• **Passage to read**
----

Live album by Al Stewart
- Released: March 1992
- Venue: McCabe's Guitar Shop (Santa Monica, CA) The Birchmere (Alexandria, VA) Banana Hill (Osaka, Japan)
- Genre: Acoustic
- Length: 58:25
- Label: Mesa (US), EMI (UK)
- Producer: Michael Fagrey

Al Stewart chronology
| Last Days of the Century (1988) | Rhymes in Rooms (1992) | Famous Last Words (1993) |

= Rhymes in Rooms =

Rhymes in Rooms is the second live album by Al Stewart, released in 1992. It is an acoustic concert featuring Stewart and his longtime collaborator Peter White in a number of sets recorded live in locations in the US and Japan.

Professional ratings
Review scores
| Source | Rating |
| Allmusic |  |

==Track listing==
1. "Flying Sorcery" – 4:29
2. "Soho (Needless to Say)" – 3:50
3. "Time Passages" – 5:37
4. "Josephine Baker" – 4:01
5. "On the Border" – 5:03
6. "Nostradamus" – 10:10
7. "Fields of France" – 4:05
8. "Clifton in the Rain/Small Fruit Song" – 4:51
9. "Broadway Hotel" – 4:15
10. "Leave It" – 5:24
11. "Year of the Cat" – 6:36

- "Leave It" is the song "If It Doesn't Come Naturally, Leave It".

----

• **Information shown**
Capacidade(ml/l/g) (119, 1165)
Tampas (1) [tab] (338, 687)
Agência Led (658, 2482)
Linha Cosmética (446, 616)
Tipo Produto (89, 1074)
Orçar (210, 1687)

----

According to the page about the album Rhymes in Rooms, which longtime collaborator performs with Al Stewart on it? None of the entries matter here.

• **Solution**
Peter White